Figure 6. Melanoma histology.

(A) The immunoprofile of representative MEK^GF melanoma. MEK melanomas were highly vascular and consisted primarily of short spindle cells exhibiting high-grade nuclear features and prominent nucleoli. They were seen to invade into subcutaneous fat, muscle, and cartilage. IHC for S100 demonstrated the melanocytic origin of the tumors. IHC for P-ERK demonstrated canonical MAPK pathway activation. Assessment of cellular proliferation was performed on slides with uniform tumor cellularity using IHC for the cellular proliferation marker Ki67, demonstrated that all of the tumors were highly proliferative. IHC sections were counterstained with hematoxylin. A Hematoxylin and eosin (H&E) stained tumor section provided for comparison. (B) In situ assessment of MEK expression in Dox resistant tumors.

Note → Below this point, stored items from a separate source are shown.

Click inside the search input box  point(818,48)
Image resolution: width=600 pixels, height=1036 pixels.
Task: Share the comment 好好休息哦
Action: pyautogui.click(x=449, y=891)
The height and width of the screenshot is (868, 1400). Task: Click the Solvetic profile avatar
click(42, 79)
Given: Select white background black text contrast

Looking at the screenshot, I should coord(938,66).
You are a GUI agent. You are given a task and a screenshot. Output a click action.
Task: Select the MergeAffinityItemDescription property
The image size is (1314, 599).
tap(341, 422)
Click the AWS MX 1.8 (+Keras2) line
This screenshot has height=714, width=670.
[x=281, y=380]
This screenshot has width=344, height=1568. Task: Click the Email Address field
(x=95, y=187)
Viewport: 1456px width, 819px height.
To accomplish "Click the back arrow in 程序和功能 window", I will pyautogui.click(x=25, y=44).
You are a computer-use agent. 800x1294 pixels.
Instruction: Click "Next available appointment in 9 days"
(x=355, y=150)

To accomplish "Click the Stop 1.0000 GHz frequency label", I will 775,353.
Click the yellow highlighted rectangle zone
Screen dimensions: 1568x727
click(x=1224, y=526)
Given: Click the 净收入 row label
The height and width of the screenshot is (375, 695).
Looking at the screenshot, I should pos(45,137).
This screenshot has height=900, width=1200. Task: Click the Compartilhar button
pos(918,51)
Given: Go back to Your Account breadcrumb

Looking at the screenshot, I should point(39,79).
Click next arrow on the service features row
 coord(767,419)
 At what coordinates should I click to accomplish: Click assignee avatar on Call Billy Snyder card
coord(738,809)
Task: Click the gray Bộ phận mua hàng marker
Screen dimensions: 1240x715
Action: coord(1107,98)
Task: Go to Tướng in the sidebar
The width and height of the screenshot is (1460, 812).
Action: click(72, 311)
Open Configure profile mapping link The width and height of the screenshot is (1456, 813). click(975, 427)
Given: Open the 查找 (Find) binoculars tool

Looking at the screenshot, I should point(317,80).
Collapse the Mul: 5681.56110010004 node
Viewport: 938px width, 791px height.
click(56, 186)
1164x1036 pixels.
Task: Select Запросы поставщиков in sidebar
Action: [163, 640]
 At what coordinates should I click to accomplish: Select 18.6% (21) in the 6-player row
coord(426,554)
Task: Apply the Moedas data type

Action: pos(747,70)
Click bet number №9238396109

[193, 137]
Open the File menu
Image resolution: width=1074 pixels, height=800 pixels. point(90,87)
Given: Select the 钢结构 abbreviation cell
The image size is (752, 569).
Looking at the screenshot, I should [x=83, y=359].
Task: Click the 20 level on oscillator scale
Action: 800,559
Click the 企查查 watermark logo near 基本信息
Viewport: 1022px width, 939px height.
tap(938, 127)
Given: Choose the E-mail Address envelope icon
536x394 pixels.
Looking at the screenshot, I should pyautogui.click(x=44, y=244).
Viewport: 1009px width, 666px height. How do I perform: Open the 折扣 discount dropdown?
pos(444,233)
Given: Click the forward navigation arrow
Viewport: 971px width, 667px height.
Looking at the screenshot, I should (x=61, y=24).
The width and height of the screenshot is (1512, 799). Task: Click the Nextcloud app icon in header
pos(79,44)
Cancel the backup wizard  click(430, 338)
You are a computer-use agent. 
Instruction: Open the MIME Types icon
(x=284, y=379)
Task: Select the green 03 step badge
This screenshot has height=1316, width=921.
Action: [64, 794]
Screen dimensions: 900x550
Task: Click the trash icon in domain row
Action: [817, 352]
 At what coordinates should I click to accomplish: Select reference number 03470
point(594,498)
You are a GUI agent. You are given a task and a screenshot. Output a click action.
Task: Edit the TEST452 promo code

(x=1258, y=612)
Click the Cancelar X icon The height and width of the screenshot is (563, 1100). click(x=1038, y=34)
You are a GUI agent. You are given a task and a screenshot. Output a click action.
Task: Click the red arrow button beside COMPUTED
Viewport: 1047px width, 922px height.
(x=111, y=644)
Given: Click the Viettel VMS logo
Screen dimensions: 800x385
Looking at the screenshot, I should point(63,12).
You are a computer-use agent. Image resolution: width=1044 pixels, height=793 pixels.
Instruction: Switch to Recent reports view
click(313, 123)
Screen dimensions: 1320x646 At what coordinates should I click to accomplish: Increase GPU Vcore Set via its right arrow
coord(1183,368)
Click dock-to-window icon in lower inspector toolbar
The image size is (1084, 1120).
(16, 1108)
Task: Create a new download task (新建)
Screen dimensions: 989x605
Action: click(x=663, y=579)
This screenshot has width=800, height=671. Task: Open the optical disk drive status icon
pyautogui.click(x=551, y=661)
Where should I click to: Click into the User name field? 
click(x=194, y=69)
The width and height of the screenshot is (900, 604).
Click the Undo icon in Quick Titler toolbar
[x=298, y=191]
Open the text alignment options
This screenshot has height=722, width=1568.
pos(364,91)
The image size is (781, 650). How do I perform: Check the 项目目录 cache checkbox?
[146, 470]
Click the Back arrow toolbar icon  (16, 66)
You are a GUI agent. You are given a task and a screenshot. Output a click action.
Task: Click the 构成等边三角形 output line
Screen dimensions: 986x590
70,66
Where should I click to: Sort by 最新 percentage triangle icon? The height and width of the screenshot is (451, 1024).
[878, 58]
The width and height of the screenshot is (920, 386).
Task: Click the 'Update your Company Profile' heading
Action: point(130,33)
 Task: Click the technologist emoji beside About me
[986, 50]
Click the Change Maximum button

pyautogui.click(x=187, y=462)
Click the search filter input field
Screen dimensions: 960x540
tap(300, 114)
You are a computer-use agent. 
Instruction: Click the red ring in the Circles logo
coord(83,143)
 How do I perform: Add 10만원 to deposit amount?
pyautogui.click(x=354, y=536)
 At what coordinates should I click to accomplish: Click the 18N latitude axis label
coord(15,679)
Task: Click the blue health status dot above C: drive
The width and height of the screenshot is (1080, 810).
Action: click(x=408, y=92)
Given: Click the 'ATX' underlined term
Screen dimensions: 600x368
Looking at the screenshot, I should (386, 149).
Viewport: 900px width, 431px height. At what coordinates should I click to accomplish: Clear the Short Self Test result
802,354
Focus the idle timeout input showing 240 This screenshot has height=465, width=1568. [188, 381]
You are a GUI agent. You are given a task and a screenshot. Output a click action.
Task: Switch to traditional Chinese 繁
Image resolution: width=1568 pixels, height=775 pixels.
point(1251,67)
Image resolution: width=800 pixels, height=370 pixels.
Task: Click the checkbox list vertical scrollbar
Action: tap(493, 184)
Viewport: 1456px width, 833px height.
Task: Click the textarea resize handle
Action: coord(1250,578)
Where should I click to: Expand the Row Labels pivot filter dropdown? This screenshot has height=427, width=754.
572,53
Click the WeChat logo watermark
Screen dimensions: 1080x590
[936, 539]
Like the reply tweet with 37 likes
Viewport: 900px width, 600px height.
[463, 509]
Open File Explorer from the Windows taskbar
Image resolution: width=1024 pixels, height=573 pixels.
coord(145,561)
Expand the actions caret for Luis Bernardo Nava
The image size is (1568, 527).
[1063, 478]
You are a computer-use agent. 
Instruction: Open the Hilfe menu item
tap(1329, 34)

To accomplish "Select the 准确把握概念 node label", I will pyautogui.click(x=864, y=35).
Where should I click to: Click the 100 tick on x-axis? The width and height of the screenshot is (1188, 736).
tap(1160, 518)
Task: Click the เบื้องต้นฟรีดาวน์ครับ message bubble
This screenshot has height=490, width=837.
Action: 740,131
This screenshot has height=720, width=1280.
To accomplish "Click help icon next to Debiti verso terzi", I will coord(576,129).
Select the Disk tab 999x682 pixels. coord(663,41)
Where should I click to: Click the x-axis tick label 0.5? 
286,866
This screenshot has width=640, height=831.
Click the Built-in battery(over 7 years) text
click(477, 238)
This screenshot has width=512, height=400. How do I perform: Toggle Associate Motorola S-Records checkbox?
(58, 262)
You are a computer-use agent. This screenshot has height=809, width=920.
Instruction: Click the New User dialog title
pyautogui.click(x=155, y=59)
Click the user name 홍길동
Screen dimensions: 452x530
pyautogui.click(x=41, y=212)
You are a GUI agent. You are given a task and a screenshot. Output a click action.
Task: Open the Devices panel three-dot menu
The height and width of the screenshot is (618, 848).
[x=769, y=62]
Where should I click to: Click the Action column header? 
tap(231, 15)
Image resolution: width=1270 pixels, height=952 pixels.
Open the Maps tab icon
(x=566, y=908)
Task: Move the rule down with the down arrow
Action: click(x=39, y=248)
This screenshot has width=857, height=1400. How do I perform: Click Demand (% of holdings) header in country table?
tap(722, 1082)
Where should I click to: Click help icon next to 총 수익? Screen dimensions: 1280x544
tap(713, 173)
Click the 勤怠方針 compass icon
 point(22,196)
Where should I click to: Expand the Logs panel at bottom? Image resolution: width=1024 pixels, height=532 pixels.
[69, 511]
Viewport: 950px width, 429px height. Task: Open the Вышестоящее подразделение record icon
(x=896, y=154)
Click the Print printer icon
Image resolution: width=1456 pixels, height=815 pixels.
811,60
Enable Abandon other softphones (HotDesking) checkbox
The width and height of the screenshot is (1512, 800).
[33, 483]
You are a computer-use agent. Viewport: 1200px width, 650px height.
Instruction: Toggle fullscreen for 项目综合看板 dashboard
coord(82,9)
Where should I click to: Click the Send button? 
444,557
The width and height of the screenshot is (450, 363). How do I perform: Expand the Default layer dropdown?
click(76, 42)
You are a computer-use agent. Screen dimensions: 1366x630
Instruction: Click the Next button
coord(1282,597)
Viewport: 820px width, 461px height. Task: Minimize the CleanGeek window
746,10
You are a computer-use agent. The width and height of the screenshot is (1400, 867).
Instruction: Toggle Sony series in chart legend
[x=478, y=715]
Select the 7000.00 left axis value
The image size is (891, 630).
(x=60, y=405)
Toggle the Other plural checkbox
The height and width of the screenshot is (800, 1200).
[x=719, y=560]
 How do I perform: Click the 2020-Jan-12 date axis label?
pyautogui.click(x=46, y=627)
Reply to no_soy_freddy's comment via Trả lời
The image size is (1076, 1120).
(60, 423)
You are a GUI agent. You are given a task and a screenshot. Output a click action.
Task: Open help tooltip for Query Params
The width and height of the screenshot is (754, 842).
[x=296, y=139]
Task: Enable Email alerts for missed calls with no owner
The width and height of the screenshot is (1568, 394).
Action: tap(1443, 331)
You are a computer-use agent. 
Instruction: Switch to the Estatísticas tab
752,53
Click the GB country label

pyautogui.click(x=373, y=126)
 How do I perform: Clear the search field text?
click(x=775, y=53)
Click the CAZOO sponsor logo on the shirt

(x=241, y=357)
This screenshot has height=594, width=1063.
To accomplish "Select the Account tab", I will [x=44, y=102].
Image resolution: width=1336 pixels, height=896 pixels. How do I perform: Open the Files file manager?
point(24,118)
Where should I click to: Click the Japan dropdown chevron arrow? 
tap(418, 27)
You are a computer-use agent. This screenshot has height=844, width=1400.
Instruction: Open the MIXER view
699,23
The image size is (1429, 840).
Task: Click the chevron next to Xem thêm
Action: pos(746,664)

Resistant tumor sections and controls were assessed by IHC for expression of the HA epitope tag on virally delivered MEK^GF. All control tumors showed a mixture of nuclear or cytoplasmic HA expression that which not detected in resistant tumors demonstrating continued TET regulated suppression of MEK^GF expression with Dox. IHC sections were counterstained with hematoxylin. The scale bar represents 200 μm.